Background
2026 Summer Short Stories

Cold Storage Key

by Eva Suluk

Genre: Thriller Season: Summer Tone: Cynical

Mark Ashcup audits a grocery complaint and finds his father's bank account is the next target for the algorithm.

July 14th

"You seeing this?" Mark Ashcup didn't look up. He didn't need to. The voice belonged to Miller, a guy who lived on energy drinks and the belief that he was one promotion away from a corner office. The office was a glass box in downtown Ottawa, overlooking a street where the heat shimmered off the pavement in waves. It was July. The air conditioning was failing again, humming a low, dying note in the ceiling tiles. Mark’s fingers hovered over his mechanical keyboard. The clicks were the only thing keeping him awake.

"Seeing what?" Mark asked. He kept his eyes on the dual monitors. Lines of Python scrolled by, a river of logic that didn't care about the humidity or the fact that Mark’s shirt was sticking to his lower back. He was twenty-four. He felt fifty. Life was a series of data points, and currently, the points were trending toward a migraine.
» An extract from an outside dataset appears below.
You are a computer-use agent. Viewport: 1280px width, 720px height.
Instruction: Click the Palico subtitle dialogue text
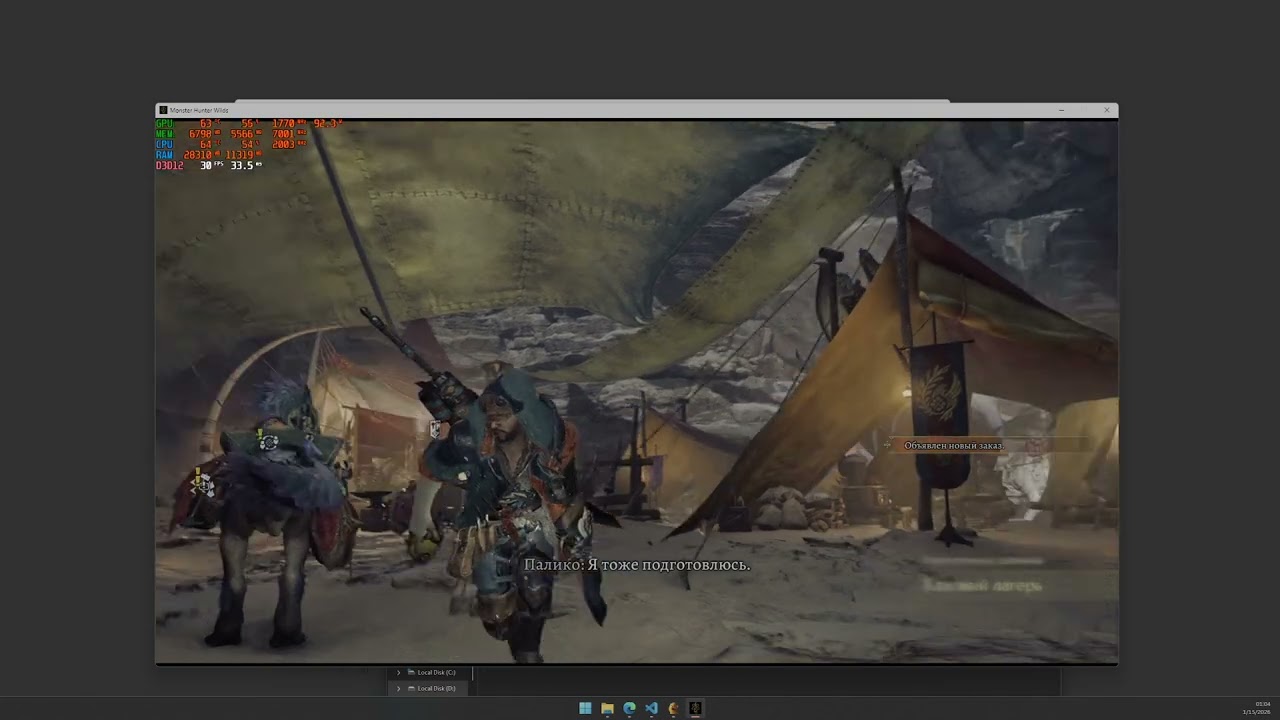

"The Sentinel update," Miller said, leaning over Mark's shoulder. He smelled like cheap peppermint and desperation. "Screin pushed the new parameters ten minutes ago. The threshold for 'Financial Instability Risk' just dropped by forty percent. It’s a wide net, man. A real wide net."

Mark finally looked. He scrolled through the new documentation. Director Screin didn't believe in committees. He believed in the 'Henry VIII clauses'—the legal loopholes that let him rewrite the definition of a 'threat' without ever stepping foot in Parliament. Today, a threat was anyone complaining about the price of milk in a way that 'undermined public confidence in the national economy.'

"It’s just an algorithm, Miller," Mark said, though his stomach felt like it was full of lead. "It’s math. Math doesn't have an agenda."

"The math just flagged fifteen hundred people in the last hour," Miller whispered. "Their accounts are on hold. Pending review. You know what 'pending review' means in this building? It means they’re screwed."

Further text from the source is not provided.